What to work on
A - In the passage on school lunch guidelines, reproduce verbatim the portion from "First the USDA" up to and including "regulations are announced.".
B - According to the passage on school lunch guidelines, for how long is a proposed rule posted for public comment in the Federal Register?

Extract to read
---

When Will the New Guidelines Go Into Effect?

School lunches are required to follow the guidelines’ recommendations, but this doesn’t happen overnight. Formalizing the guidelines into school lunch policy usually takes years.

“It took three and a half years from the time the 2020–2025 Dietary Guidelines for Americans were released to the time the school nutrition standards were updated to reflect them,” Waterman writes in an email. “Most of the school meal pattern changes went into effect just this school year, but some changes are still being phased in.”

First the USDA has to write and publish a rule explaining in detail exactly what schools must do in order to adhere to the guidelines. There is no deadline by which the agency must do this. Then the proposed rule is posted for public comment in the Federal Register for between 30 and 60 days.

After that, the USDA writes a new version of the rule incorporating the public feedback, then publishes it with a proposed implementation date. Only then do the new policies go into effect — assuming that there are no lawsuits attempting to halt them, which there often are when new federal regulations are announced.

---

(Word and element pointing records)
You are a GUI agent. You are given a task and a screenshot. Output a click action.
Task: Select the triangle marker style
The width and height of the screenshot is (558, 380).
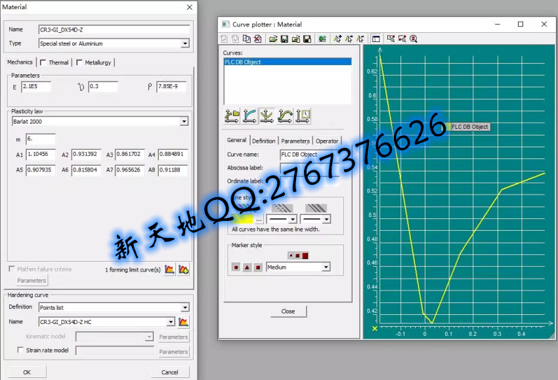click(x=247, y=268)
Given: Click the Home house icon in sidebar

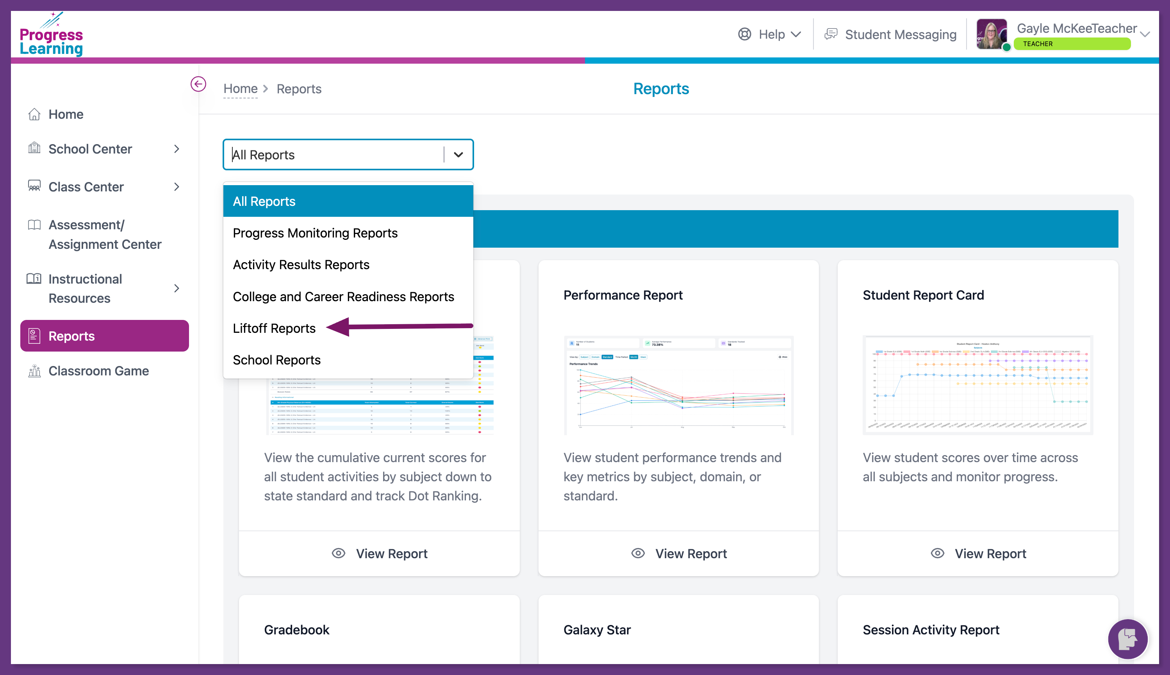Looking at the screenshot, I should 34,114.
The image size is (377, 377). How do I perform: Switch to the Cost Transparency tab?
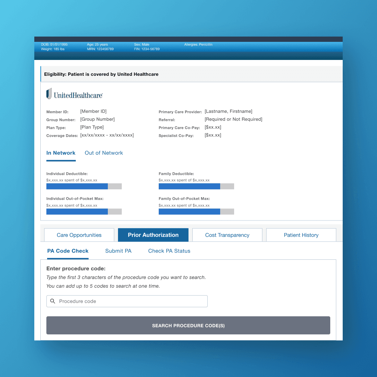227,235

---

Exercise results
A -
First the USDA has to write and publish a rule explaining in detail exactly what schools must do in order to adhere to the guidelines. There is no deadline by which the agency must do this. Then the proposed rule is posted for public comment in the Federal Register for between 30 and 60 days.

After that, the USDA writes a new version of the rule incorporating the public feedback, then publishes it with a proposed implementation date. Only then do the new policies go into effect — assuming that there are no lawsuits attempting to halt them, which there often are when new federal regulations are announced.

B - Between 30 and 60 days.